11am: Start your day off right with a proper brunch at The Toy Shop Bar (32 Putney High Street). The name doesn't adequately describe the insanity that awaits you inside. Like a carnival fun house on acid, this place features eye-popping colors, toy-themed cocktails (Play Doh Milk Punch, anyone?), loads of neon lights, prosecco on tap, and, of course, delicious food like a full English breakfast, to provide proper sustenance for a long day ahead.

7pm: Say you're not into the headliners or need to remove yourself from the situation due to a near brush with heatstroke, skip out early and replenish with a plateful of tacos and rehydrate with a couple of rounds of frosty Micheladas at Casa Negra (54-56 Great Eastern Street). Though the Brits aren't known for their grasp of Mexican cuisine, be assured that this stuff is legit. His other down home, South of the Border spot Bodega Negra is a favorite of Miss Kate Moss. After you've filled your belly with guac and grilled meat, you can either check out the downstairs club or proceed to another spot.

9pm: The speakeasy bar scene is still raging in this city and the newly opened The Mayor of Scaredy Cat Town (12 Artillery Lane) is a good place to check it out and continue your festival recovery. To get there, you'll have to go to lengths reminiscent of NYC's beloved PDT. Enter the retro cafe The Breakfast Club and look for the Smeg fridge, then open the door, step through, and--voila!--find yourself in a dimly-lit cocktail lounge. Decompress while you sip delicious cocktails, emphasis on sip as you don't want to avoid being hungover for the next day of musical festivities.

DAY TWO
12pm: Before you sit in the sun and take in hours upon hours of live music, you will need sustenance. At this newly permanent location of HomesliceLDN (13 Neal's Yard) you can choose from five different wood-fired pies but lest you think these are your typical pepperoni and veggie options, you are mistaken. Past creative offerings include bone marrow, white anchovy and chard, and smoked trout. You can also pre-party (with wine or beer) if you're into that sort of thing.

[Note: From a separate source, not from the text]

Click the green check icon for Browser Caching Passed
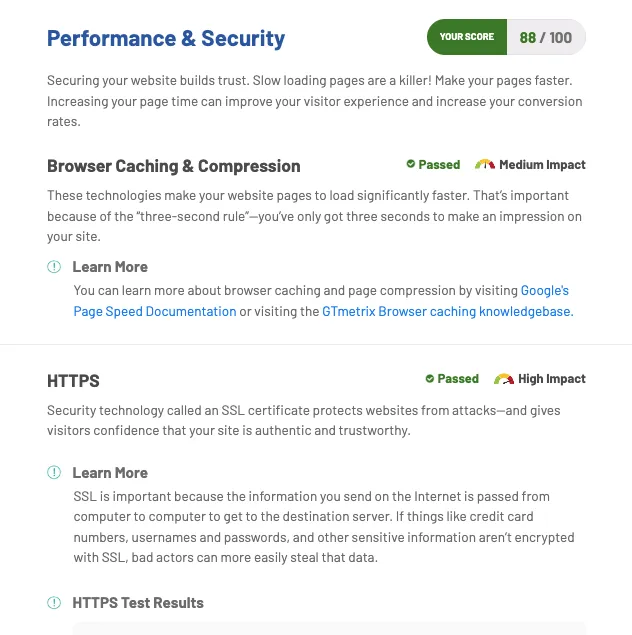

2pm: In case you chose to do one day of festival or would just prefer an indoor activity, the Victoria & Albert Museum's Club to Catwalk show is an awesome option. The exhibit explores the influence London's '80s club scene had on the city's fashion landscape and the then upcoming avant-garde designers like Betty Jackson, Katharine Hamnett, and John Galliano. Tracing the progression of the scene's influence on magazines, music, and film, the show is an in-depth look into the vibrant and unique aesthetic of the decade.

4pm: If you skipped the exhibit and have opted for a three-day music marathon, it might be time to decompress so head over to Agua Spa (50 Berners St.), a 10,000 square foot oasis of calm tucked into the Philippe Starke-designed Sanderson Hotel. You'll instantly chill just by stepping into the dreamy, white space. After standing all day and night, you will want to book the 60-minute deep tissue massage. There is literally something called the chill-out room so just head in there and do exactly that. If your skin is freaking out because it's been in the sun for days, try to snag an appointment with in-demand aesthetician Eve Lom, who is spending two weeks out of the month at the spa. You can thank me later.